Accelerare i tempi di rientro nel mercato del lavoro vuol dire risparmiare risorse pubbliche: se stimiamo 6 mesi medi di risparmio Naspi per persona arriviamo a quasi un miliardo di euro risparmiati per ogni 150.000 persone supportate. «Non si può rimandare oltre: bisogna mettere in campo in modo massivo tutti gli strumenti utili a riportare le persone nel mondo del lavoro, tenendo presente che lo scopo fondamentale del sistema pubblico deve essere quello di minimizzare i tempi di transizione da un lavoro all’altro, riducendo così la durata degli ammortizzatori passivi e facendo rientrare le persone più velocemente nel sistema contributivo», dice Galante.
Un modello possibile è l’outplacement, un servizio di ricollocamento obbligatorio in alcuni Paesi come la Francia – dove pure il tasso di ricollomento fisiologico è del 75% – e, ancora una volta, quasi del tutto sconosciuto in Italia.

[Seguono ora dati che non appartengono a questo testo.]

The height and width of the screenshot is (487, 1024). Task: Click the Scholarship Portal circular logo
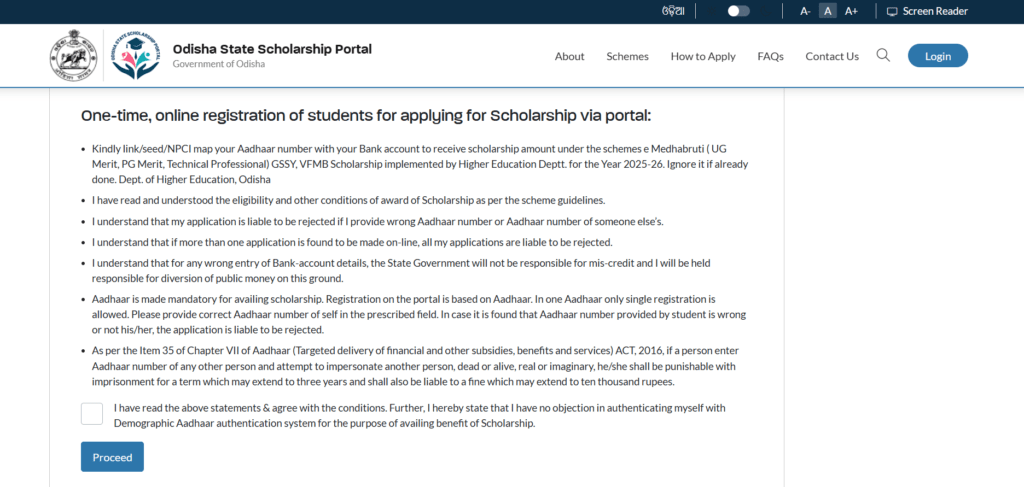(135, 56)
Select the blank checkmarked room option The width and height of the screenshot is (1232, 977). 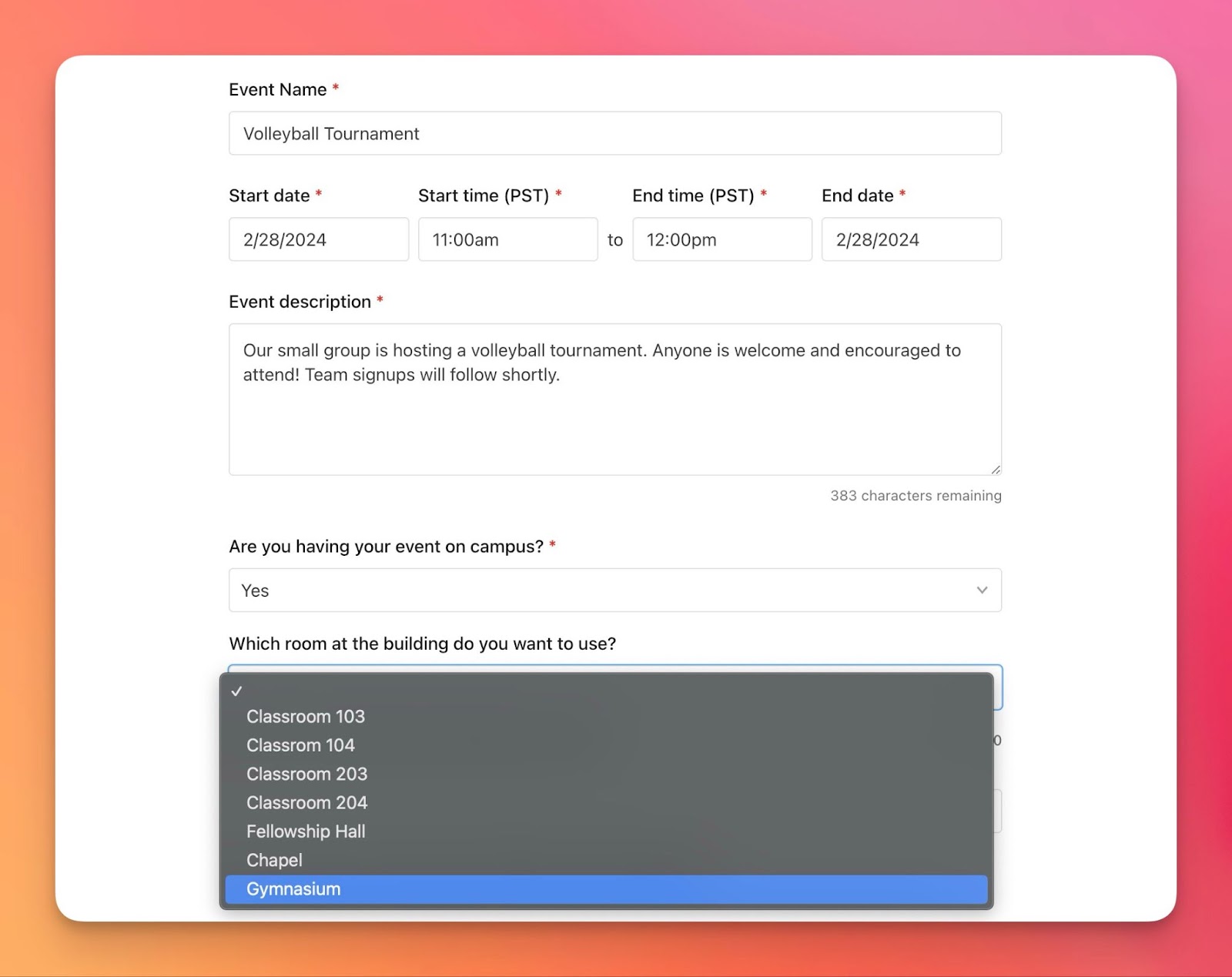click(x=605, y=691)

«Tutte le persone a cui l’azienda concede l’outplacement nel pacchetto di uscita – dice Galante- vengono affiancate da consulenti di carriera specializzati, con esperienza nel settore di provenienza della persona che seguono, formati in modo specialistico per accompagnare le persone a riattivarsi, acquisire piena consapevolezza delle proprie competenze che incontrano il mercato del lavoro e di quelle chiave che vanno sempre tenute aggiornate, a esercitarsi con simulazioni live sui colloqui di lavoro e trarre tutto il valore dall’uso dei social e del networking». Si tratta di una possibilità che inoltre, conclude Galante, «per le aziende che lo concedono, consente una gestione delle uscite che protegge la costruzione di futuro, alimenta la social responsibility, preservando anche il clima interno per le persone che rimangono in azienda».